The Great American Sell-Out

By Reclaim Democracy staff
September 2001

The management of one of our national treasures — the Smithsonian Museum — threatens to plumb new depths in pimping the public domain to corporate interests. A preliminary deal awaiting consideration by the Smithsonian board of regents would sell General Motors Inc. naming rights for the institute’s new hall of transportation for $10 million.

Want fries with that? The Smithsonian’s Air and Space Museum is replacing its current food vendor, Guest Services Inc., with McDonald’s Corporation– a partnership providing the museum with a potential $34 million and McDonald’s with its projected busiest site.

The two deals are just the latest on the Smithsonian menu. It’s easy money, but ethically troublesome when considering that two-thirds of the financial support for the Smithsonian comes from taxpayers.

Professional sports were the proving ground for such corporate moves. Today, corporate financing and naming stadiums are routine. A recent addition to corporate logos on uniforms, the Jumbotron and banners pulled by small planes above the game, is the corporate-sponsored play-by-play, subjecting fans to the Jiffy-Lube Double Play and the Geico Direct Call to the Bullpen.

And let’s not forget the public schools turned into corporate marketing venues. School rooftops are the trendy locus for cell phone towers. Schools blame budget concerns as cause for signing away public property and children’s health with lucrative deals that submit children to Channel One in the classroom, Pepsi in the hallway, and McDonald’s at the lunch table. Teachers receive free, corporate-sponsored lesson supplements (let’s learn about the environment from Exxon-Mobil!). And ads adorn buses, book covers and folders, as well as the school cafeteria.

Home isn’t immune–they’re after my son. I’ve labored to clothe him without making him a billboard, but with difficulty. Our culture now readily accepts that children will be emblazoned from head to pinky toe with corporate logos and embed them into their personal image as they grow.

Philanthropy, once viewed as altruistic, in countless cases has degenerated to a nauseating and socially offensive quid pro quo. We generally suspect there’s a catch.

But across the country, there is a move to reclaim public space:

  • A bill pending in the Oregon legislature would prohibit naming public buildings after corporations.
  • Some school districts aren’t renewing exclusive corporate contracts and others are refusing them outright.
  • Corporate bidders for naming rights to four subway stations in Boston have been scared away by public outcry.
  • In protest of further commercialization, some people are refusing to pay new recreation fees for access to public land.
  • The Denver Post has chosen to call the Broncos’ new, publicly subsidized home “Mile-High Stadium” rather than its official, corporate moniker.

So what about the Smithsonian? Ethical concerns about previous major donor agreements have curators and researchers waging a Dump Small sticker campaign, demanding ouster of Smithsonian Secretary Lawrence Small, a former Citibank executive.

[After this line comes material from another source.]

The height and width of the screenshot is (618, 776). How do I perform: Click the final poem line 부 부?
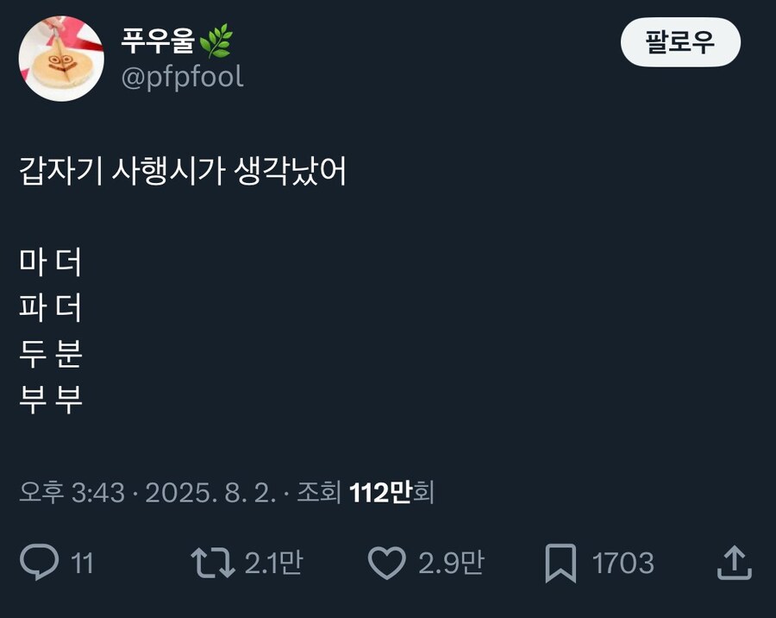click(x=51, y=400)
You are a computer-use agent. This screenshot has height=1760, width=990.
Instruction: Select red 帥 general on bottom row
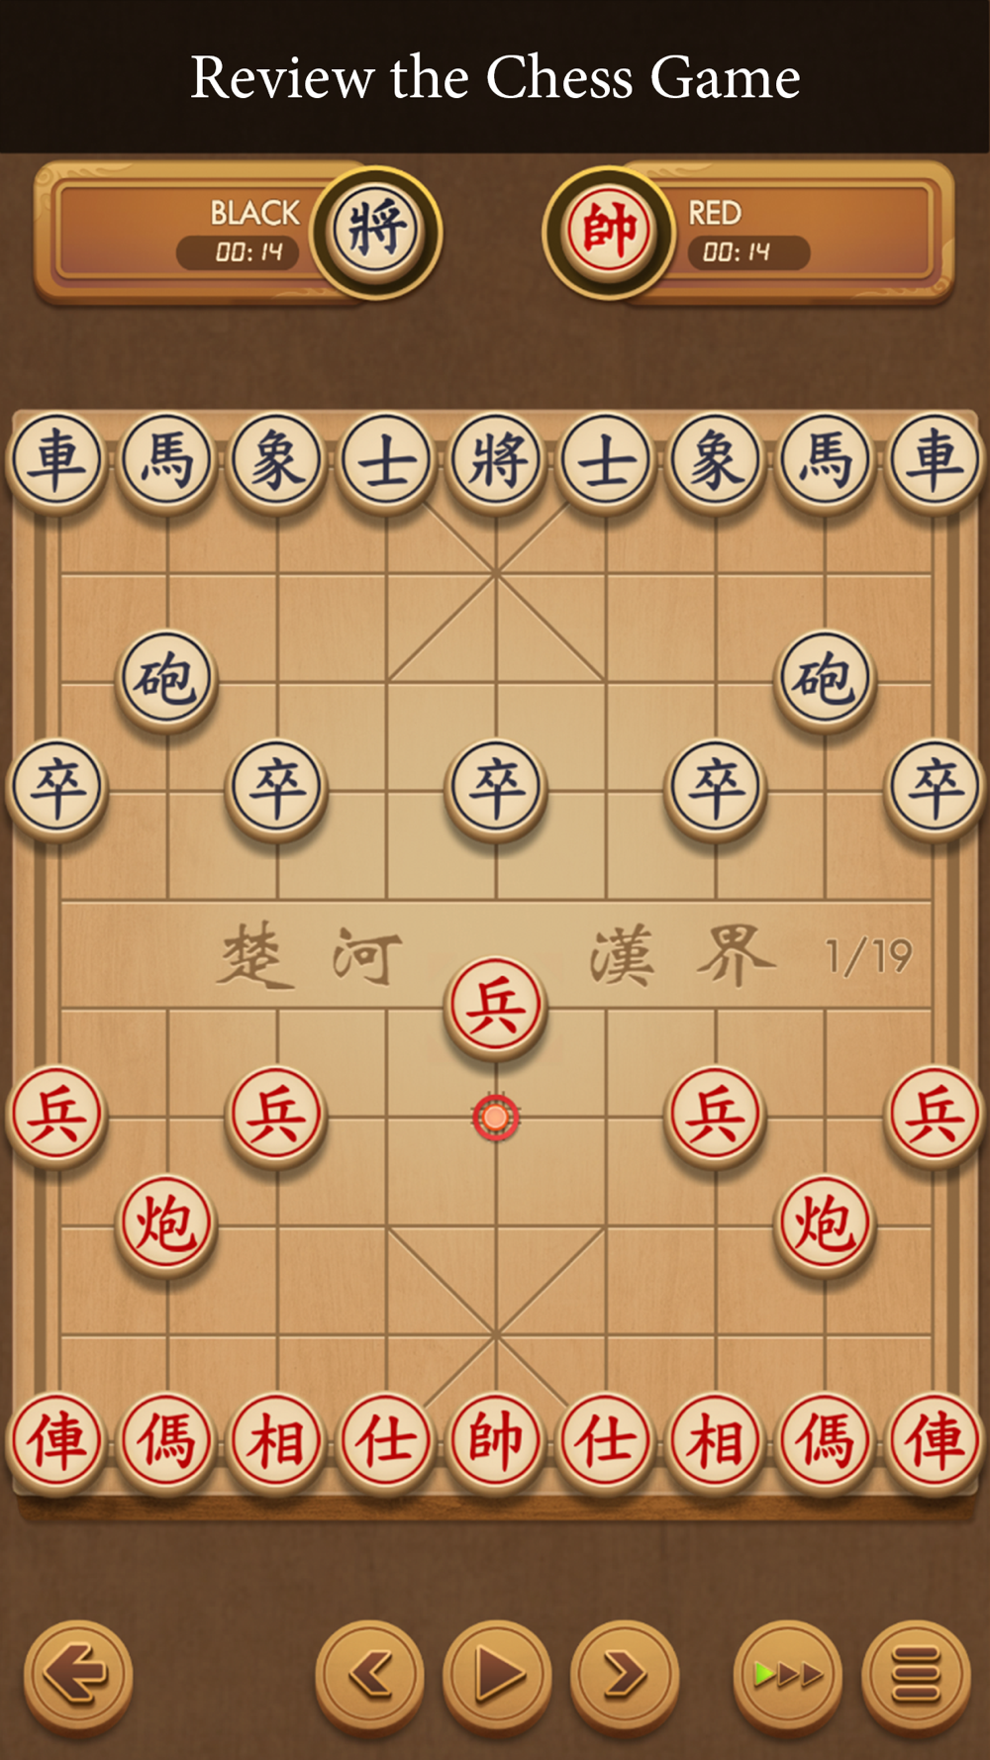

Responding to decisions such as K-Mart’s being allowed to sponsor the Smithsonian’s traveling African American sacred music exhibit, The Smithsonian Congress of Scholars has weighed in against Secretary Small in a memo to the regents.

“Of all the acquisitions made by the Smithsonian in over 150 years,” it states, “the most significant by far is the trust of the American people…Secretary Small’s decisions circumvent established decision-making procedures and seem certain to commit our museum to unethical relationships with private donors. These actions threaten to change fundamentally the nature of the museum, while ignoring the broad consultation and open public discussion called for by such changes.”

According to the scholars whose work supports the Smithsonian, “responsible” practice in the past has meant that major changes undergo professional review and scrutiny. They write: “Newly adopted projects, such as the creation of a hall of fame of individual Americans, renaming the museum, and the reconfiguring of exhibition space in the museum, have not been subject to the deliberative procedures applied to all proposals, independent of the source of the ideas or the source of the financial support for the project.”

Nowhere in the U.S. Constitution are corporations mentioned, yet our Supreme Court bestowed upon them rights of persons in an 1886 decision, Santa Clara County v. Southern Pacific Railroad. Perhaps the people behind corporations think that status justifies “corporate citizenship.” It’s time to declare our rights to the public realm and reclaim them.

America could use another good rebellion.